DomainKeys Identified Mail (DKIM) as a technology allows us to digitally sign each email that is sent. As it leaves the mail server / MTA signs each email with a private key based on the hash of the contents.

The recipient mail server / MTA receives this DKIM signed email, and then proceeds to check the DKIM selector record for the associated sender. If a public key is provided for the selector when queried, this is then used to check against the hash in the signed email.

If they match, the email is known to be valid, and not tampered with. Depending on the DMARC policy, and SPF record - this can be used to further verify the sending source of the email.
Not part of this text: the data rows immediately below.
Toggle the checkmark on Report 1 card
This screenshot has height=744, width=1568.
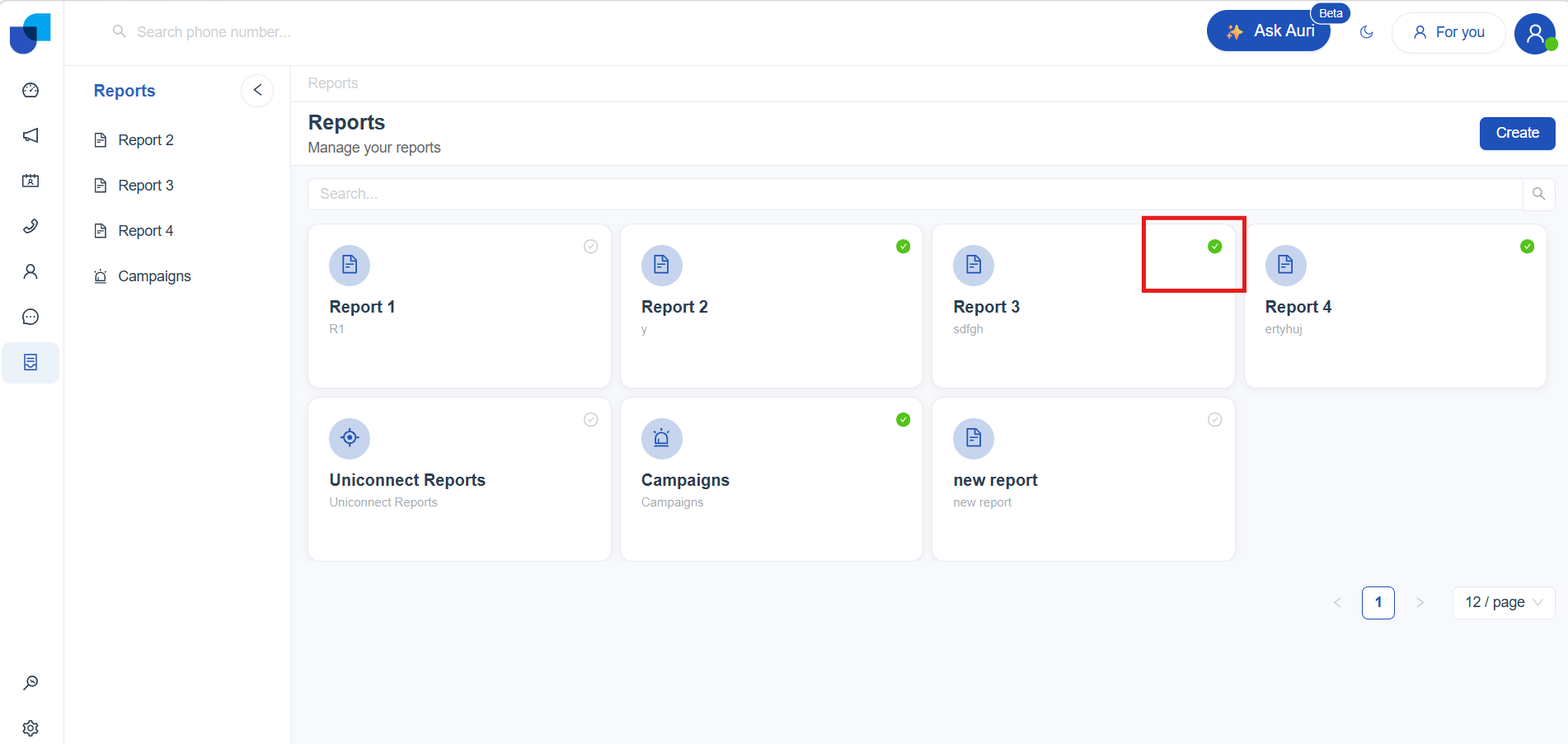591,247
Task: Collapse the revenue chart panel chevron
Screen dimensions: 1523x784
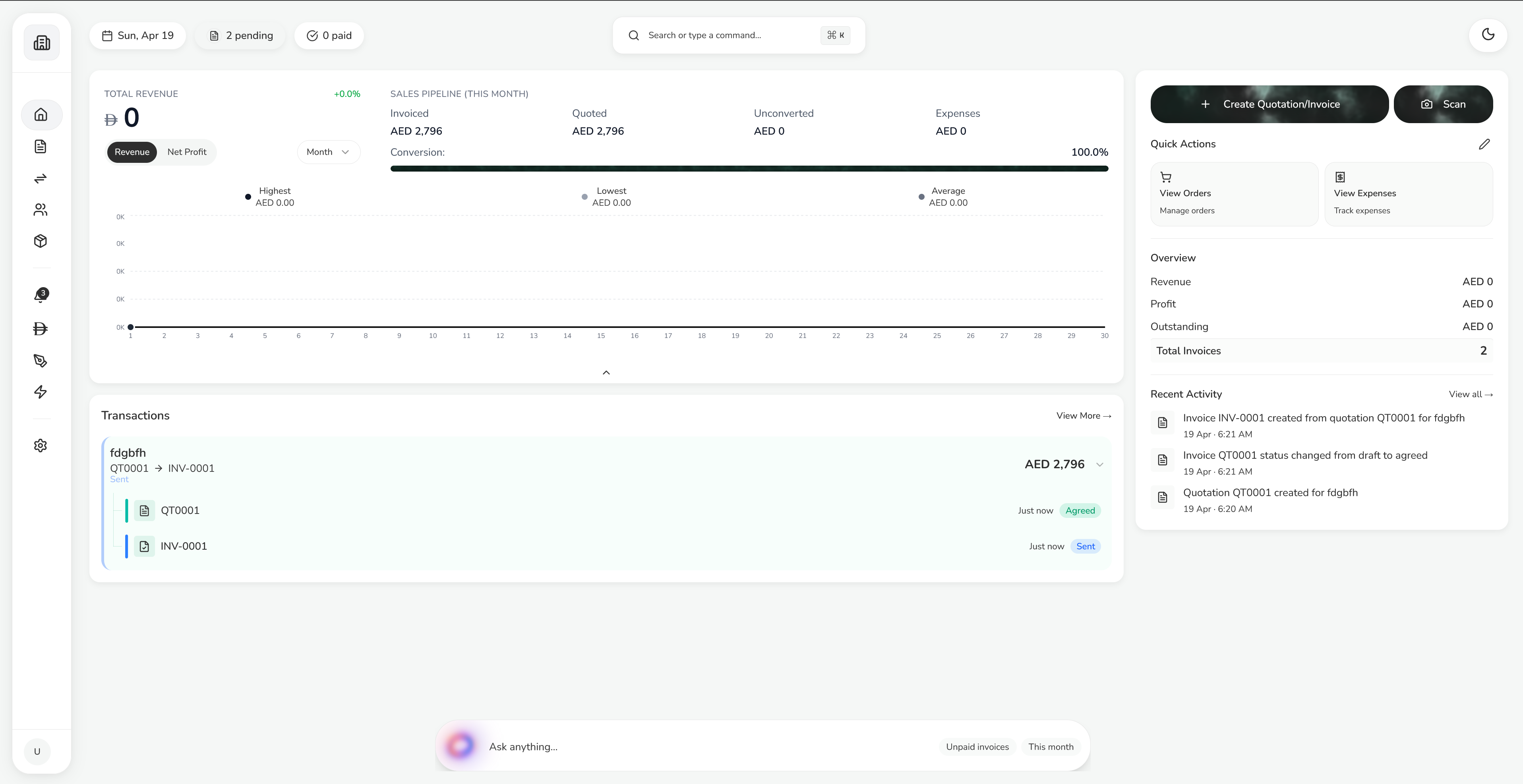Action: pos(606,373)
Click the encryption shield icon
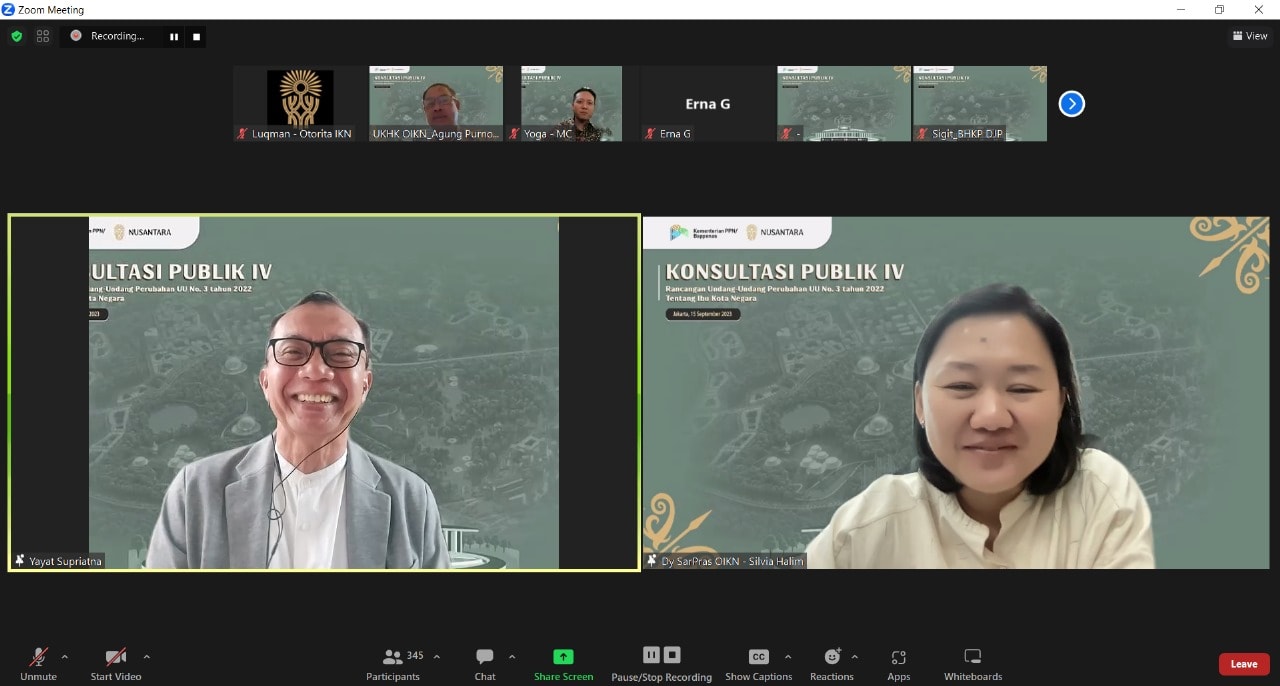The image size is (1280, 686). click(x=17, y=36)
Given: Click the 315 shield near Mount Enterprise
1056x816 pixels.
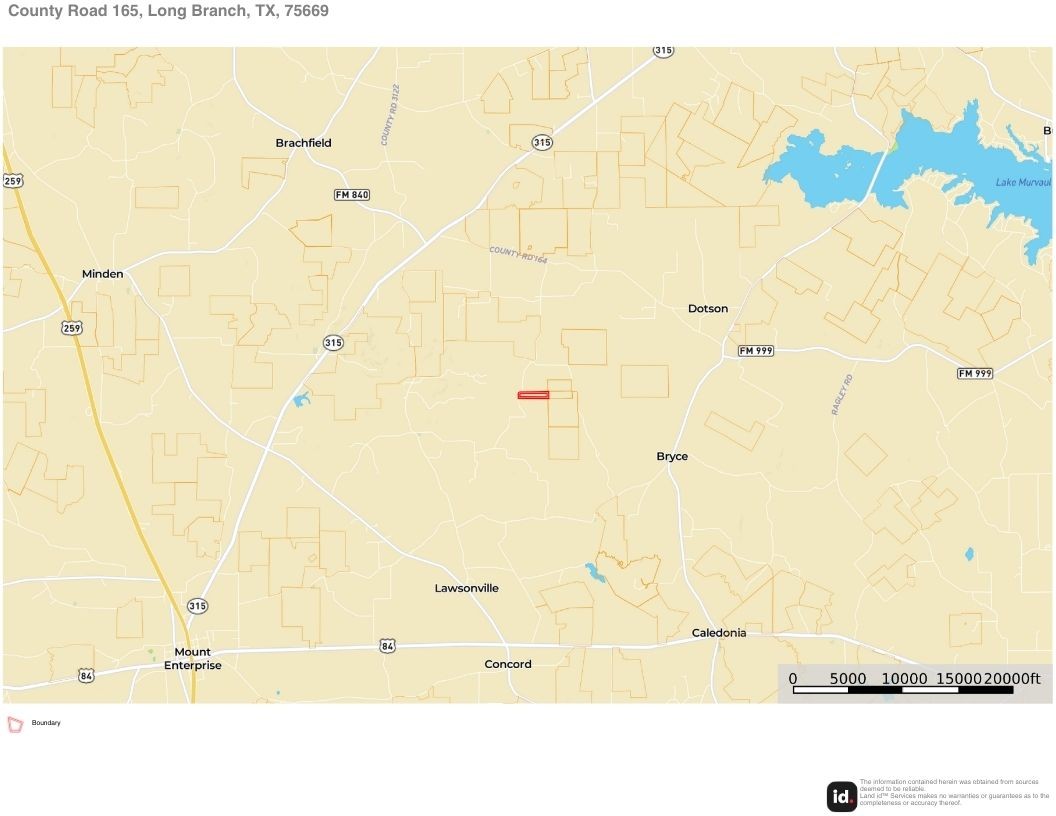Looking at the screenshot, I should 197,605.
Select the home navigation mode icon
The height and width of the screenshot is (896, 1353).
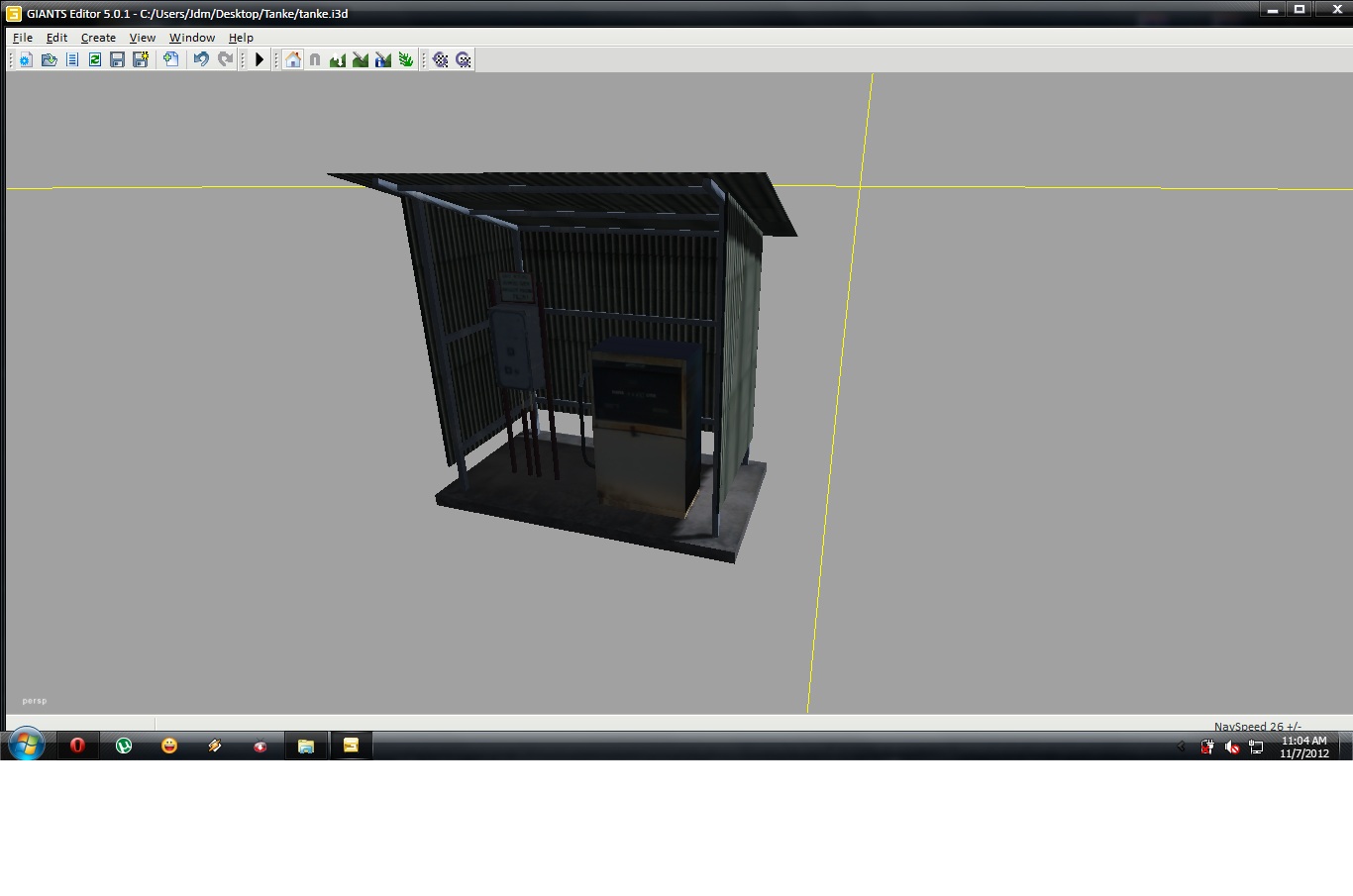[293, 59]
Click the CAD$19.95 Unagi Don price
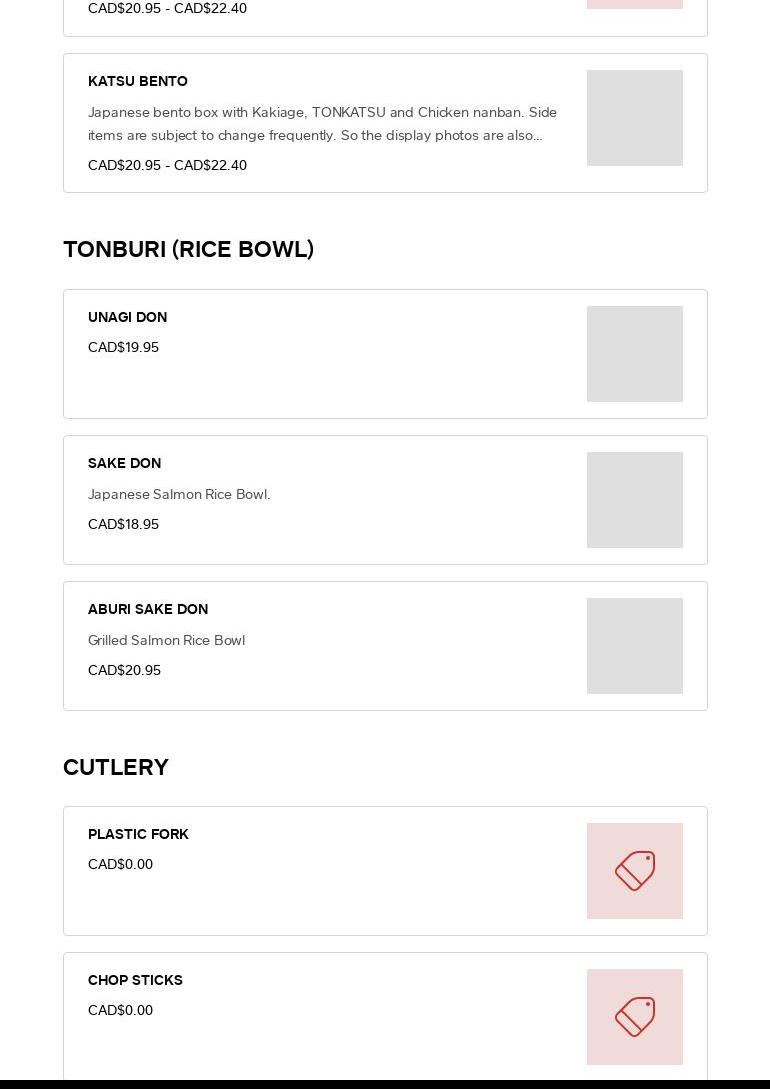770x1089 pixels. click(x=124, y=347)
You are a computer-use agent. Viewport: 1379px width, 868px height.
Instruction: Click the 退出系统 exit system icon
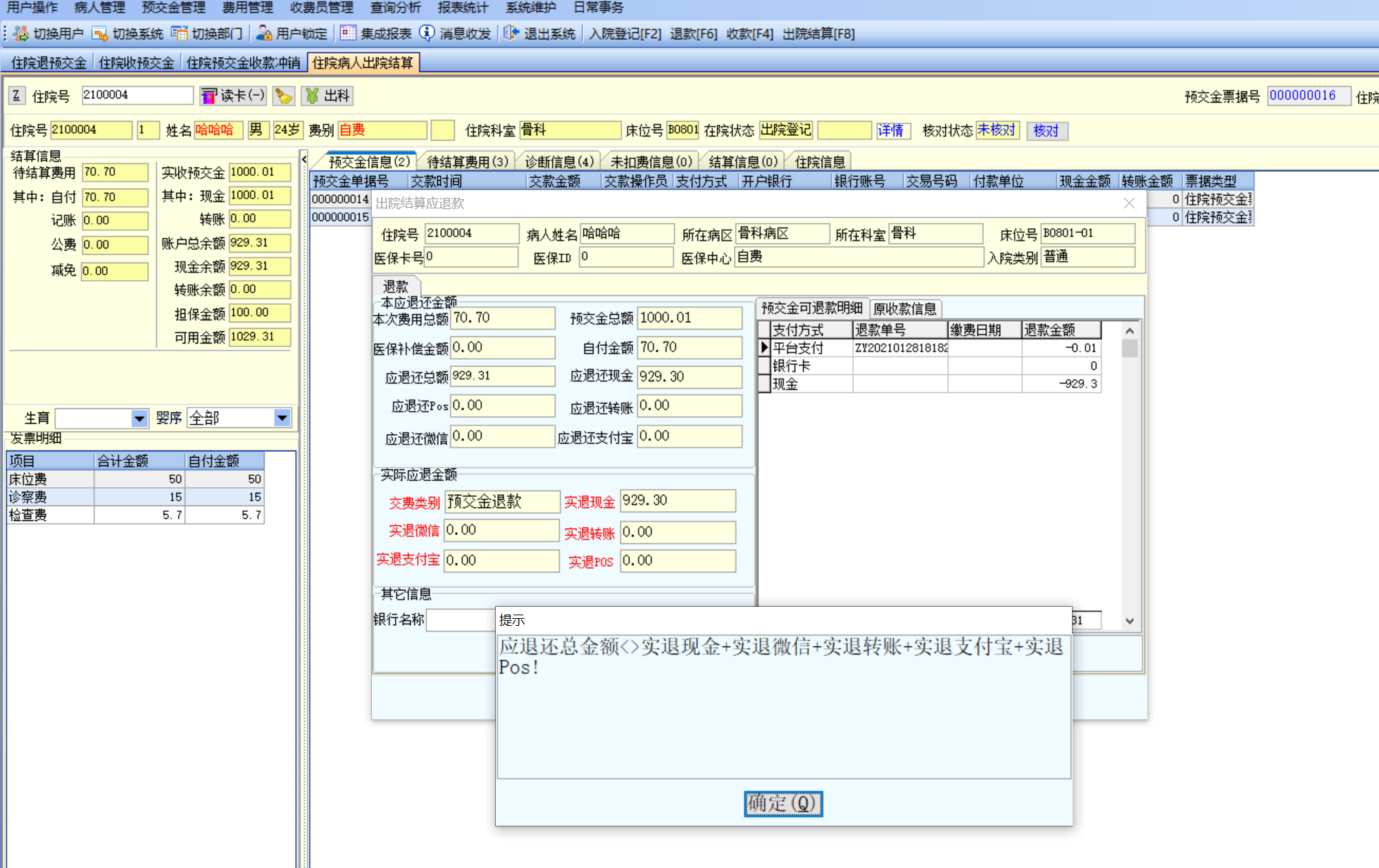[x=511, y=34]
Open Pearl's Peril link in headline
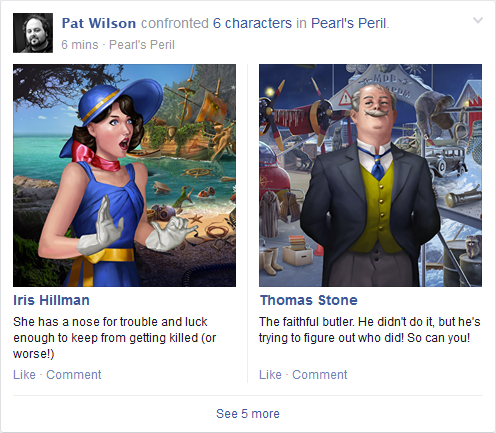The image size is (496, 433). pyautogui.click(x=349, y=23)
Ultimately DKIM by itself does not provide any immediate benefits or direct protection from spoofing, just an indicator that the source is verified, and passed the digital signatures. It isn't typically presented to an end user.

So what is the benefit?

When combined with SPF and DMARC it can become a powerful addition to the toolkit at ensuring only authenticated sources get through to email accounts. This is part of the layered approach to security.

The downside?

Each additional MTA/Sender usually requires another DNS record to be created to allow the signature to occur. This can result in a decent amount of work to identify the parties, and get the appropriate records in place. Especially with shadow IT.

The systems involved may additionally not be compatible with DKIM, therefore the only form of validation can be in the SPF record.